Selected passage ->
>>>>
Ok, that's where we differ. I don't consider an influence function
which allows influence to flow through other (living) stones to be
interesting, but as usual it depends on what you want to do with the
influence.

> Multiplications are of course faster. The question is how much time
> extra the FFT /IFFT transforms take.

To begin with multiplication doesn't correspond to convolution in the
discrete case but to circular convolution, so it's absolutely
necessary to pad the board, possibly with reflected stones. The amount
of padding needed depends on type of padding and the size of the
convolution kernel. Second FFT can only be done on sizes which are
composite numbers, the smaller the prime factors the better. Although
there are other choices the power of 2 algorithms are best known so
let's assume that we pad to 32x32. Conventional wisdom says that 2D
FFT has complexity O(N^2*log(N)), but that is not exact enough for our
purposes. I don't have a good reference at hand but pulling from
memory (so this might be wrong) I think at the very least you need
2*N^2*log(N) complex floating point multiplications, which in this
case would amount to 10240. Double this number (FFT + IFFT) and
multiply by 4 to get real multiplications and we have 81920
multiplications. Splitting this by 19x19 leaves us with 227
multiplications per vertex, which should be big enough for almost any
kernel.
<<<<
Stated exercise 1 -> Reproduce the passage on FFT-based influence computation word for word, from start to finish.

Raw data ->
>>>>
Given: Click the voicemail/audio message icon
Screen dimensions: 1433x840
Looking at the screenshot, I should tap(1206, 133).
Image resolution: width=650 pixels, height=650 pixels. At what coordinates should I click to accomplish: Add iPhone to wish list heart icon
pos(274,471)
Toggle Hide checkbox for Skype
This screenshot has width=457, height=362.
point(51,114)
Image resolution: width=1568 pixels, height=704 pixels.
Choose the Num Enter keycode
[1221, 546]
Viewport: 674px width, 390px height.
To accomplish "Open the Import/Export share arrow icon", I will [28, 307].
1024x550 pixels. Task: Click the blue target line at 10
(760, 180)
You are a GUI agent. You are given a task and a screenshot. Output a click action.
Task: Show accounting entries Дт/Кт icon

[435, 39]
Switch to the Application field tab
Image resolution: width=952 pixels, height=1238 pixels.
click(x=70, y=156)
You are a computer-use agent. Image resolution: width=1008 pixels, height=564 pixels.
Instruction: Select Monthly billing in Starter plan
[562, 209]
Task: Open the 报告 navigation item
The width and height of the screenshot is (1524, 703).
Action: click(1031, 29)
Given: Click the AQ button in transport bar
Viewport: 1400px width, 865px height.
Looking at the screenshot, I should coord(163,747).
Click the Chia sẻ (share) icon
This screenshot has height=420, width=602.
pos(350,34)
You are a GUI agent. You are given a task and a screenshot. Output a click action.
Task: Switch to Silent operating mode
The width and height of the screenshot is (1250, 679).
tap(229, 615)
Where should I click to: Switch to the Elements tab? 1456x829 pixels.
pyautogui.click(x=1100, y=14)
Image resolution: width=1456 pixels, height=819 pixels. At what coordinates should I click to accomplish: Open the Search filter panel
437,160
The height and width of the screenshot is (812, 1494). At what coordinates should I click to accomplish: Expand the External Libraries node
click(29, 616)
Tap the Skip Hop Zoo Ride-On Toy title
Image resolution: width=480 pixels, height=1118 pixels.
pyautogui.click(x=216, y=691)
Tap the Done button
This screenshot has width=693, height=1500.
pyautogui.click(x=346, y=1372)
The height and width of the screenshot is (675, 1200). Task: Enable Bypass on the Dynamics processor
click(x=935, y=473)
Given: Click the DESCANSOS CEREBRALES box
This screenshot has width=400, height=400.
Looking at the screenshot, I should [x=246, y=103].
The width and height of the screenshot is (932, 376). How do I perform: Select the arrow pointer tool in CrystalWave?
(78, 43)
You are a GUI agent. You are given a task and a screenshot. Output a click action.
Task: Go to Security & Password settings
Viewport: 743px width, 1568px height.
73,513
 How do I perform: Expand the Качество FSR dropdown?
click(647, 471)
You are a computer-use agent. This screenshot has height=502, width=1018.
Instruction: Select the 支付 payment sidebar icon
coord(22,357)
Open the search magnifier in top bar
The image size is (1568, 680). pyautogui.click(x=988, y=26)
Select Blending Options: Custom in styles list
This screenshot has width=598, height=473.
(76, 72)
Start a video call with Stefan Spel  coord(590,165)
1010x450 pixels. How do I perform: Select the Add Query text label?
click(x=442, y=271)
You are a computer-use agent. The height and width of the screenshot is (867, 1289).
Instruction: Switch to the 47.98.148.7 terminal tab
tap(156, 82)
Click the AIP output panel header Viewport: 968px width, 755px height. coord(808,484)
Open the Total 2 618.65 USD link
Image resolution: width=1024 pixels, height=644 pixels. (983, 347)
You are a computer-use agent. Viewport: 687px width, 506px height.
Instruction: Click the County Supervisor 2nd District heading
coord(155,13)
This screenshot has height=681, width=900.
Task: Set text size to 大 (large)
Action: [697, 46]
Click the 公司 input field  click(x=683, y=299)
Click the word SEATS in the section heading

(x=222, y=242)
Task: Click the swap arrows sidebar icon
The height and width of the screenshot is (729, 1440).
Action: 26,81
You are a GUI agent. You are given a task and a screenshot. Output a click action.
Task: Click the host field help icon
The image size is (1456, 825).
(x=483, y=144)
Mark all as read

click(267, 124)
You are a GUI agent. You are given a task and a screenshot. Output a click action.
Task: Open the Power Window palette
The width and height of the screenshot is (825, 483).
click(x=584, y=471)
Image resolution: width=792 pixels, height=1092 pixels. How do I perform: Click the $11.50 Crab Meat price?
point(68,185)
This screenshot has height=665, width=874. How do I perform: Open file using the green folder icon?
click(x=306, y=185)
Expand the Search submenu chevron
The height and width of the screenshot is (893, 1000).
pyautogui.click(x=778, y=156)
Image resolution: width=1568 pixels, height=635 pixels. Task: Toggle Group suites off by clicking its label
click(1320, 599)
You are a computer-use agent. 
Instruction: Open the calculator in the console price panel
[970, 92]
<<<<
Stated exercise 2 -> In the listing above, give the lines starting at "Select Blending Options: Custom" and ending at "tap(156, 82)" again, with "terminal tab" swapped for "console tab" and everything else unchanged. Return only those lines.

Result 1 ->
Ok, that's where we differ. I don't consider an influence function
which allows influence to flow through other (living) stones to be
interesting, but as usual it depends on what you want to do with the
influence.

> Multiplications are of course faster. The question is how much time
> extra the FFT /IFFT transforms take.

To begin with multiplication doesn't correspond to convolution in the
discrete case but to circular convolution, so it's absolutely
necessary to pad the board, possibly with reflected stones. The amount
of padding needed depends on type of padding and the size of the
convolution kernel. Second FFT can only be done on sizes which are
composite numbers, the smaller the prime factors the better. Although
there are other choices the power of 2 algorithms are best known so
let's assume that we pad to 32x32. Conventional wisdom says that 2D
FFT has complexity O(N^2*log(N)), but that is not exact enough for our
purposes. I don't have a good reference at hand but pulling from
memory (so this might be wrong) I think at the very least you need
2*N^2*log(N) complex floating point multiplications, which in this
case would amount to 10240. Double this number (FFT + IFFT) and
multiply by 4 to get real multiplications and we have 81920
multiplications. Splitting this by 19x19 leaves us with 227
multiplications per vertex, which should be big enough for almost any
kernel.

Result 2 ->
Select Blending Options: Custom in styles list
This screenshot has width=598, height=473.
(76, 72)
Start a video call with Stefan Spel  coord(590,165)
1010x450 pixels. How do I perform: Select the Add Query text label?
click(x=442, y=271)
You are a computer-use agent. The height and width of the screenshot is (867, 1289).
Instruction: Switch to the 47.98.148.7 console tab
tap(156, 82)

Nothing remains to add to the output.